I wish more projects had guided tour videos that demonstrated the power of the tool in the hands of an expert user. Not "get started" but "why should I care".

Wes McKinney used to have an excellent 5 minute introduction to pandas in this genre.



You can check this out. This is a Preset Demo, but shows quite a bit of Superset within Preset (which offers multiple instances of Superset as "Workspaces") https://www.youtube.com/watch?v=V0HwGnC1rU8


This might be what you're looking for: https://www.youtube.com/watch?v=kGfUIOK87V8


I saw that video on the website. It isn't narrated or captioned as to what the users is trying to accomplish


We use this at my ginormous employer in order to give devs limited access to production data.


Maybe you can't say who, but I'm sure curious. Add yourself to this page if you can: https://github.com/apache/superset/blob/master/RESOURCES/INT...


Does anybody know why Superset started trending today? Is there a major release?


There is a major release on the horizon (4.0) and there were just a couple of patch releases for the 3.x variants. I'm surprised to see it trending too, but I'm happy about it. More people need to know that Open Source BI is here, and here to win.


Is there more than this single HN submission?


For my last employer, I set up Superset for a number of our clients to show all sorts of heavily customized marketing analytics dashboards, web performance graphs, project management burndown reports, you name it. As with another commenter's experience, we also got a client to replace Tableau with it, and not look back. Such a great product.


Here is a fantastic video made by Soumil Shah, using MinIO+Hudi+StarRocks+Superset. It is amazing to have an interactive query experience on a data lake directly! https://www.youtube.com/watch?v=JkKBzrQTKx0


Thanks for sharing, it's so exciting to see so many OSS BI frameworks


I recently discovered Apache Superset. I would love to use it in our product. Does anybody know if it possible to integrate it into an existing product? I am mostly curious about hooking up its authentication system to our own authentication system, which is based on auth in ASP.NET Core 8.

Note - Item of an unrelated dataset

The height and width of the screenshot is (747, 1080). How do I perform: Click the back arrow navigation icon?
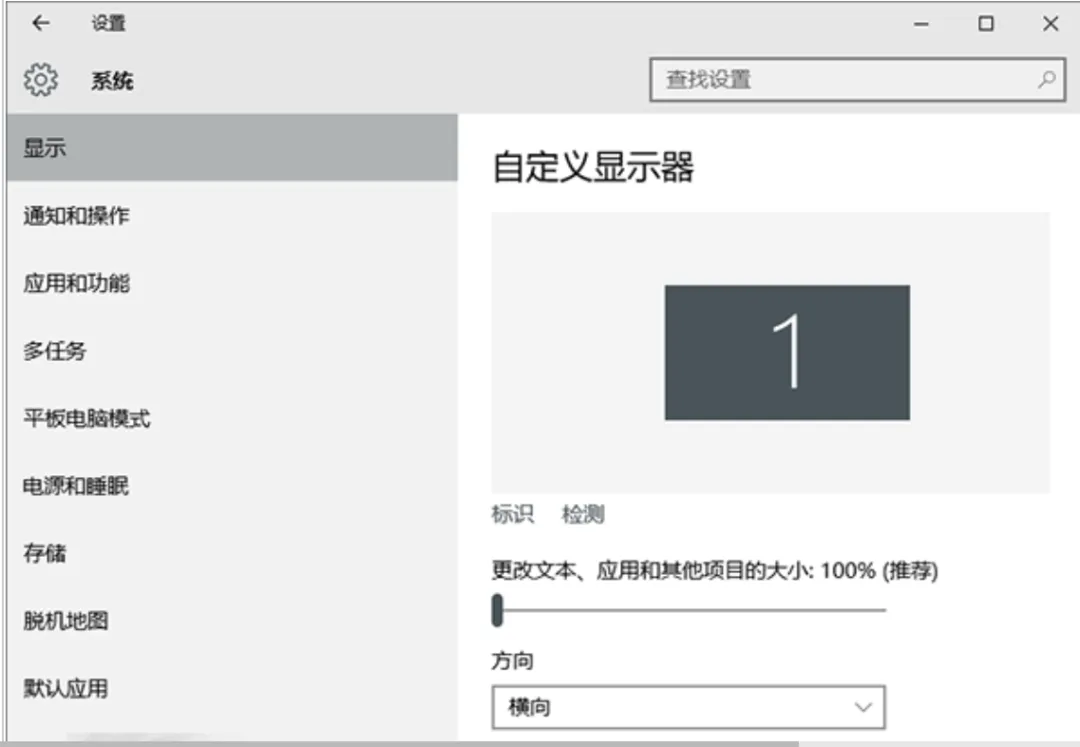point(40,22)
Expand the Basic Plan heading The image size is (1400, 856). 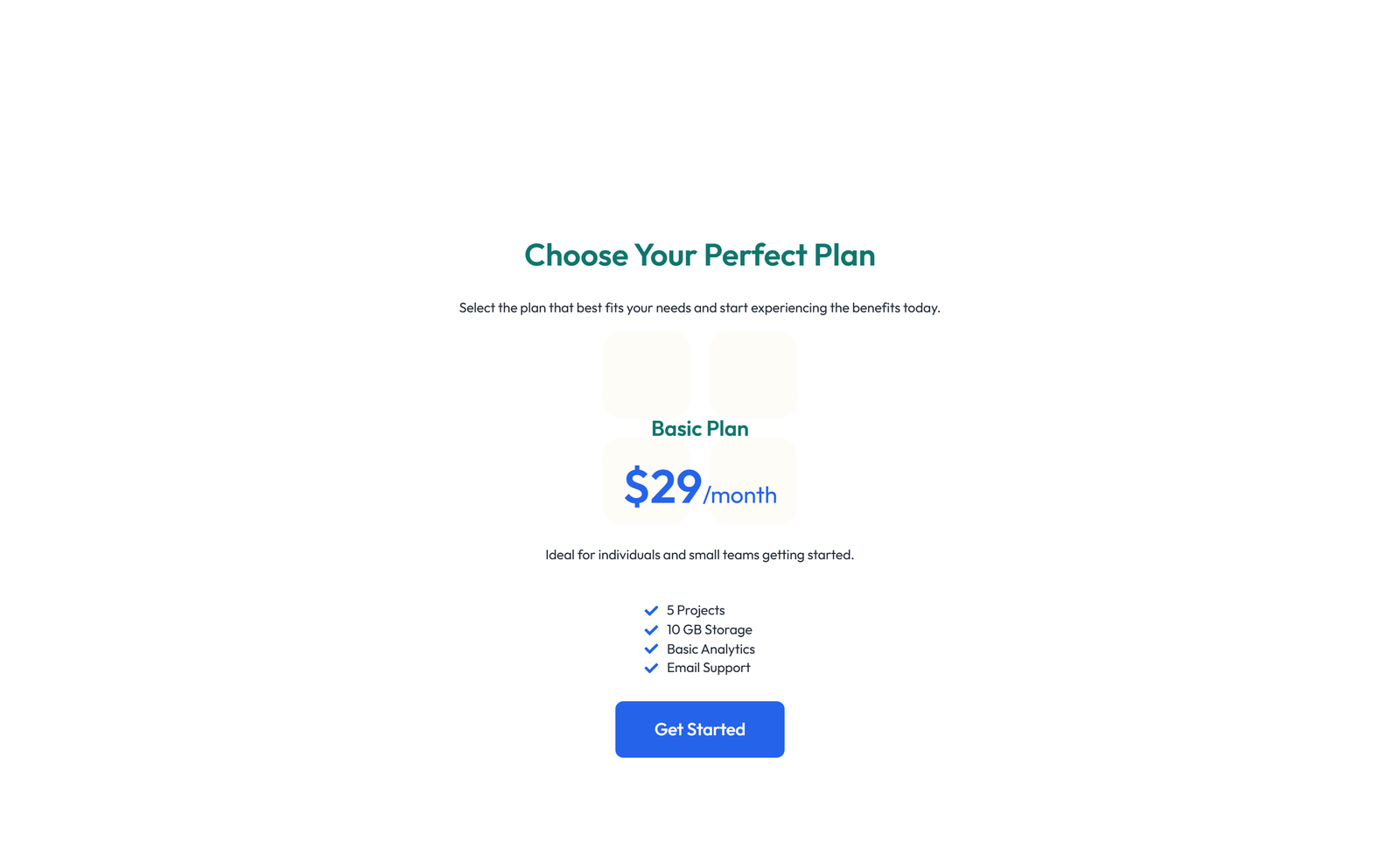(x=699, y=429)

>Took me a while figure out how to embed it into my app using Superset Embedded SDK.

Superset Embedded SDK - "Embedded SDK allows you to embed dashboards from Superset into your own app, using your app's authentication. Embedding is done by inserting an iframe, containing a Superset page, into the host application."



Neat. I have to admit I about had a heart attack reading "Superset" as "Sunset" at first. I've become too jaded about stuff being shut down and announced on HN. Very pleasantly surprised when I read correctly and clicked through to see its about data analytics.


Bummer that it can't pull data from JSON APIs, which Redash can do.


It should be possible (have not tried myself):

https://preset.io/blog/accessing-apis-with-superset/

"Shillelagh (ʃɪˈleɪlɪ) is a Python library and CLI that allows you to query many resources (APIs, files, in memory objects) using SQL. It's both user and developer friendly, making it trivial to access resources and easy to add support for new ones"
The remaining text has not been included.